The agreement allows for the Indian Health Service to fund the hospital expansion at an estimated $80 million or more per year. The funding would last a minimum of 20 years. Indian Health Service is the agency within the U.S. Department of Health and Human Services that funds and provides American Indian health care.
The agreement allows the Cherokee Nation to pay more than $150 million for an expansion to the existing 190,000-square-foot Hastings Hospital campus in Tahlequah, according to a news release. In the agreement, Indian Health Service will request funding for staffing and operating expenses every year for at least 20 years once the hospital reaches capacity.
“This agreement secured with IHS will be absolutely transformative for the Cherokee Nation and our ability to deliver world-class health care for future generations in northeastern Oklahoma,” Cherokee Nation Principal Chief Bill John Baker said. “This public-private partnership is going to create both construction and health care jobs and be a significant economic impact in our region.”
The new addition is expected to create jobs and expand specialty services currently not offered at Hastings, which the tribe has operated since 2008.
Other services included in the new facility will be ambulatory care, podiatry, a WIC program, audiology, dental care, eye care, primary care, specialty care, diagnostic imaging, a laboratory, a pharmacy, rehabilitation services, surgery, behavioral health, health education, public health nursing, public health nutrition and a wellness center.
U.S. Rep. Markwayne Mullin, R-Westville, a Cherokee Nation citizen, said he was proud of the work the tribe performed to secure the joint venture.
"Oklahoma has consistently ranked at the bottom of all states when it comes to national health indicators," Mullin said. "It is important that local, state and federal groups and officials take steps that will promote health and wellness across our state.”
U.S. Rep. Tom Cole, R-Moore, a Chickasaw Nation citizen, said the project will benefit Indian Country and all tribes.
“I was delighted to learn about this historic partnership between the Cherokee Nation and the Indian Health Service that will greatly benefit Indian Country for years to come.
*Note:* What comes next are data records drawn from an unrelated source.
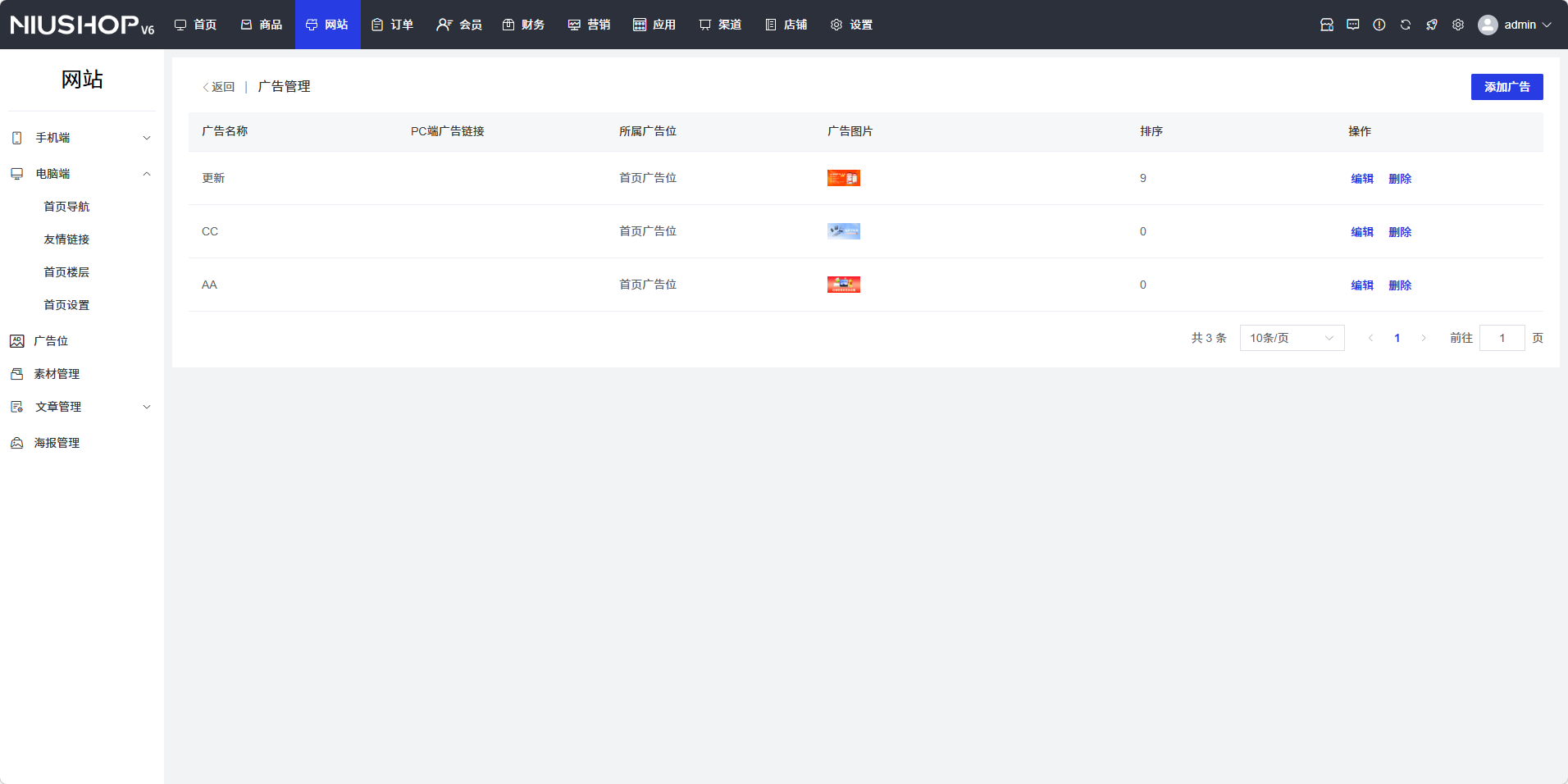
Task: Switch to the 订单 top menu
Action: point(393,25)
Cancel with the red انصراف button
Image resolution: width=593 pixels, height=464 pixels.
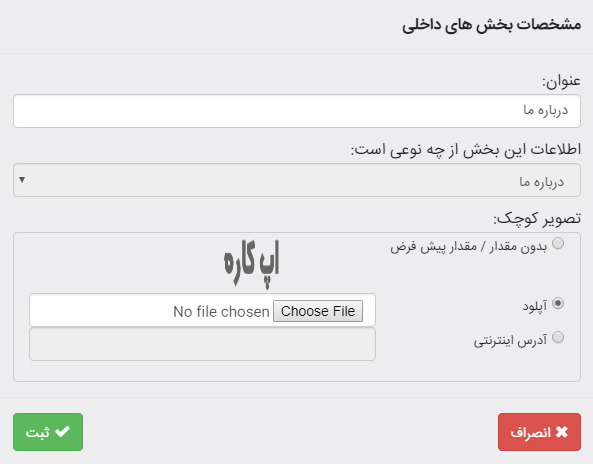pos(539,432)
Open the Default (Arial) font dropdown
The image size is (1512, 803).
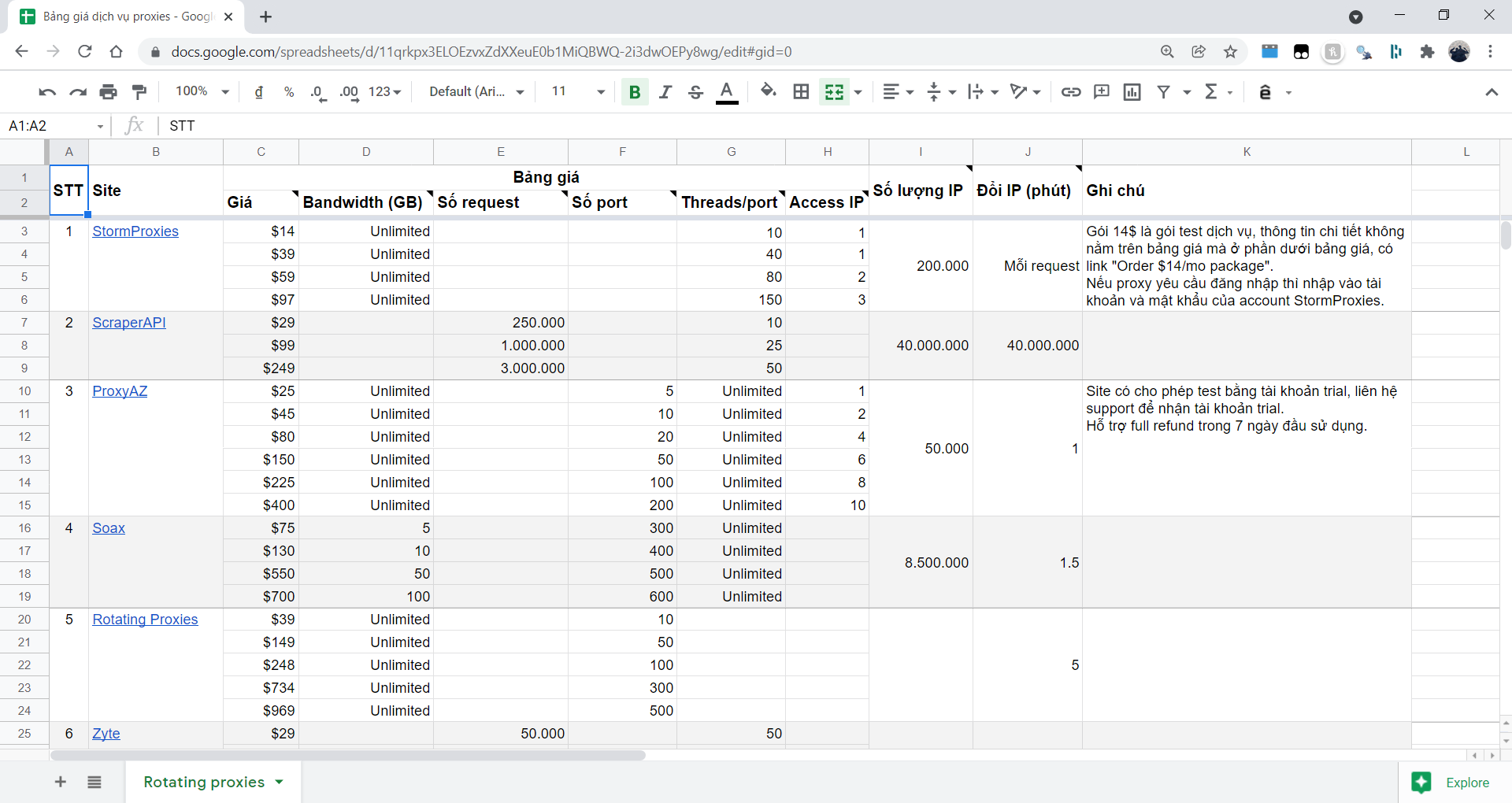pyautogui.click(x=476, y=92)
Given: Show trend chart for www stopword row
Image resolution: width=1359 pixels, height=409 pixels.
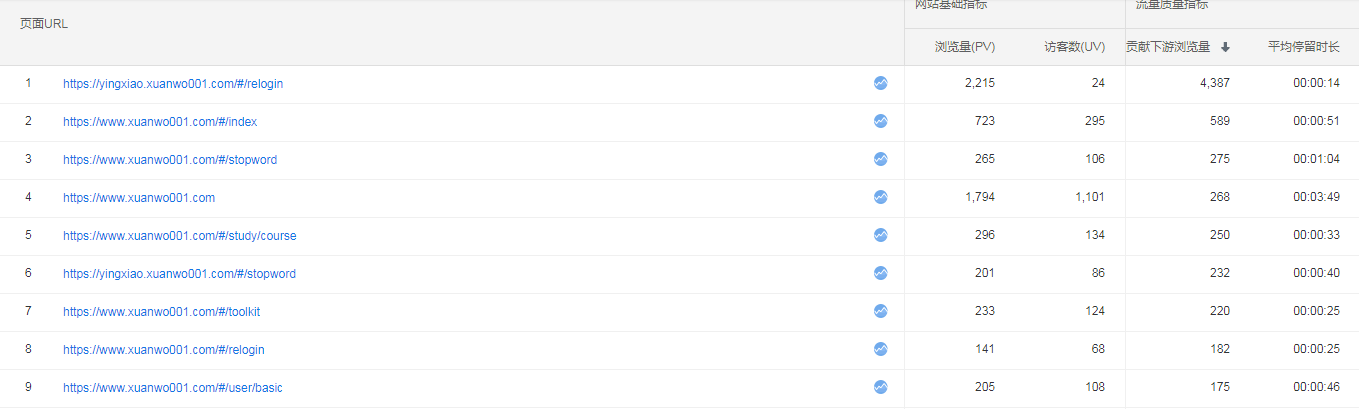Looking at the screenshot, I should tap(880, 160).
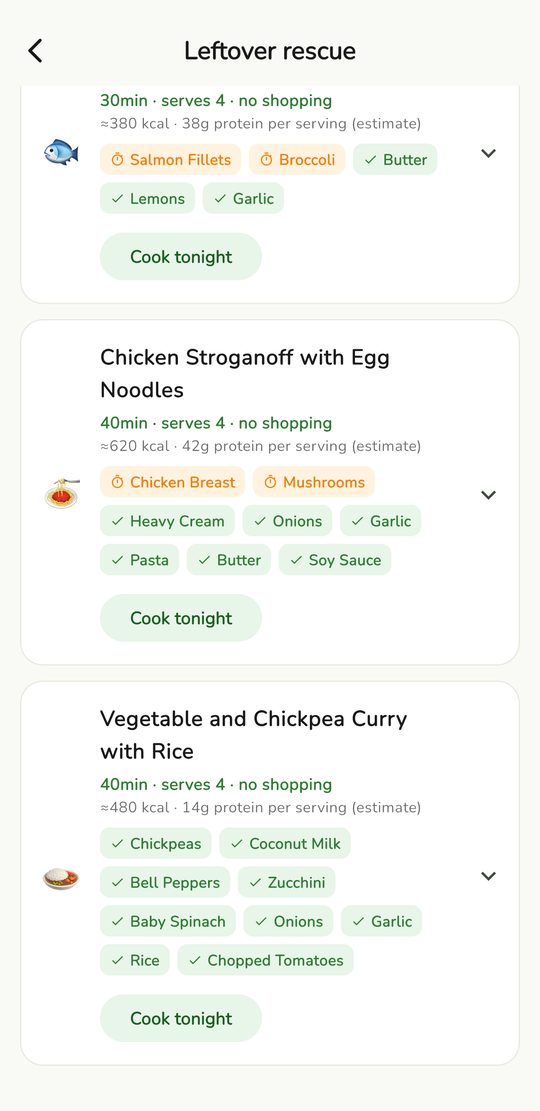Tap the timer icon on Salmon Fillets chip

click(x=117, y=160)
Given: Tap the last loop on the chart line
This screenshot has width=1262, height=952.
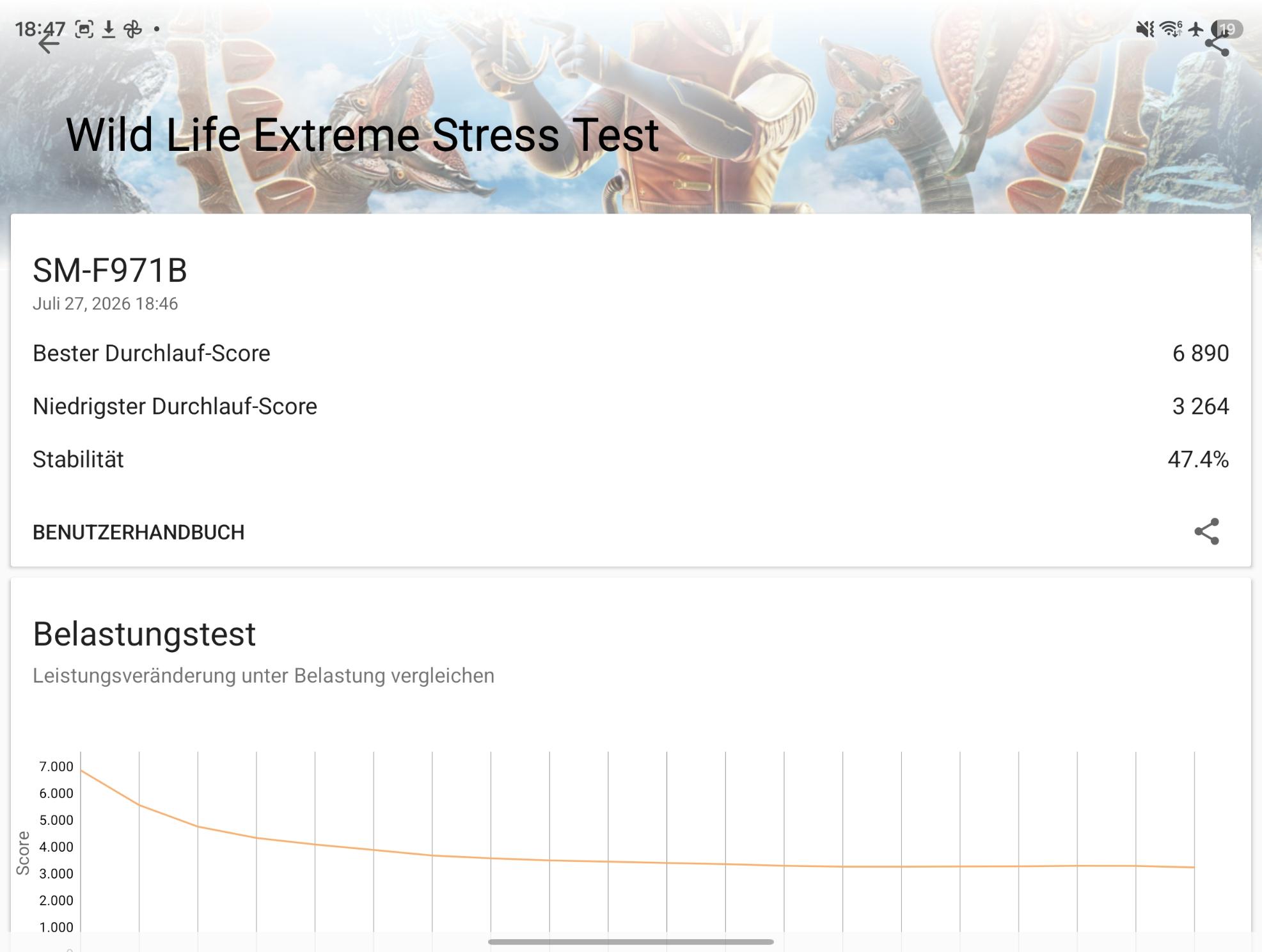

As a strong supporter of joint ventures like this one and having seen the real benefits of similar facilities, including one built by my own tribe, I believe the future is indeed bright as the Cherokee Nation prepares to improve the health and well-being of tribal citizens by investing in this project,” Cole said.
A groundbreaking for the new addition will be held in the spring.
The Cherokee Nation operates the largest tribal health system in the country with more than 1.2 million patient visits per year.